Jackson Browne heeft Covid-19, zoals ze het in Amerika noemen, de officiƫle naam van het Corona-virus. Ook hij behoort bij mijn muzikaal-emotionele geheugen. Ik vond hem daarbij ook nog eens aantrekkelijk: sluik half lang haar, een kuiltje in zijn kin, grote puppy-ogen. En nu heeft hij een liedje waarvan ik nu al weet dat dit me voor altijd aan deze Corona-tijd zal doen denken: A Little Soon To Say. Hij klinkt zoals lang geleden op zijn eerste platen: 'For Everyman', 'The Pretender', 'Late for the sky', een melancholische stem, een tekst en melodie die meteen blijft hangen en de groeven bespeelt van lang geleden.
I came for inspiration
I came looking for grace
And found my reflection
In every passing face
(...)
I wanna see you holding out you’re light
I wanna see you light the way
But whether everything will be allright
It’s just a little soon to say.
Gisteren zat ik in de tuin in de zon, terwijl het geluid van motoren maar doorgingen, dat is de A73 met harde zuidwesterwind, begreep ik later en Brit Dekker had het ook gehoord bij haar paarden zei ze die avond bij Op1 en had gedacht: als daar ongelukken uit komen, dan is er weer een IC-bed meer bezet, haar moeder werkt op de IC. Daarmee verwoordde ze wat ik ook de hele tijd onbewust had gedacht.

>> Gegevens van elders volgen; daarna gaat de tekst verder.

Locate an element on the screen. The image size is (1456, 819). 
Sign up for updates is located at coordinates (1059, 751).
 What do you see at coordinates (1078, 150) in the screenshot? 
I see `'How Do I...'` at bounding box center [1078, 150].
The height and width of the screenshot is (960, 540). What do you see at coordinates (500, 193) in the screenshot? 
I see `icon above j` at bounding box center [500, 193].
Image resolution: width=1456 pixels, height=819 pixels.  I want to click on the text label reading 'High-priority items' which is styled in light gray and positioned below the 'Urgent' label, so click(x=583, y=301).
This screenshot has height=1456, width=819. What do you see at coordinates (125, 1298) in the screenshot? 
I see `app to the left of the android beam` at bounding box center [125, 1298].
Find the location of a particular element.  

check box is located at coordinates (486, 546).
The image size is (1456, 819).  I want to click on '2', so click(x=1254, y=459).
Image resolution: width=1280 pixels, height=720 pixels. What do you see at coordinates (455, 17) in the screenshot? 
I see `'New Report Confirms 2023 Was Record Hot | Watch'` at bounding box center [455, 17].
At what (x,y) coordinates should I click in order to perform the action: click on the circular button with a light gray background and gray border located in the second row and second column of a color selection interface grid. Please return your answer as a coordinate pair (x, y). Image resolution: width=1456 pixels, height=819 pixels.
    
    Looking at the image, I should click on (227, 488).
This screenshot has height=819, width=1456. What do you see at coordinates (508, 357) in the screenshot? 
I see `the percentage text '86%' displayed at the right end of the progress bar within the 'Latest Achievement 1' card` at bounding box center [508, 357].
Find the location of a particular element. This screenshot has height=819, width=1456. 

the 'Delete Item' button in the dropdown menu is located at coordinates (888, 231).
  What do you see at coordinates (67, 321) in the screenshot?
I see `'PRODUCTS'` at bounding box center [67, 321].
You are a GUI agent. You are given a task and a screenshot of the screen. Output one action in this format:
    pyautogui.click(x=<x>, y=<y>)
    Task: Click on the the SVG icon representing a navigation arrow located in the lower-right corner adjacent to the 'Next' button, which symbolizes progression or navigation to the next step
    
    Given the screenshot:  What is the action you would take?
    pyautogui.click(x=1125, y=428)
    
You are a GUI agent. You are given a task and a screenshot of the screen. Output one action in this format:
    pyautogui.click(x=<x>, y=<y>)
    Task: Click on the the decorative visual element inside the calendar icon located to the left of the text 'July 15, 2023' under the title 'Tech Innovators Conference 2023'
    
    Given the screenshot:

Een ander beeld met muziek ging ook de hele dag met mij mee. Een man die met het uitzicht op New York achter zijn piano The Rose zingt van Bette Midler. Op Instagram #Songsof comfort. In zwart-wit; alsof je ook kijkt naar iets wat al verleden tijd is. Maar het is het hier-en-nu, midden in de brandhaard van de epidemie nu. En dan is dat dus de kunst: toch te blijven zingen en dan ook nog die hoopgevende tekst van The Rose, een liedje dat ook al sinds mijn puberteit met mij meegaat.
Just remember in the winter
Far beneath the bitter snow
Lies the seed
That with the sun’s love
In the spring
Becomes the rose.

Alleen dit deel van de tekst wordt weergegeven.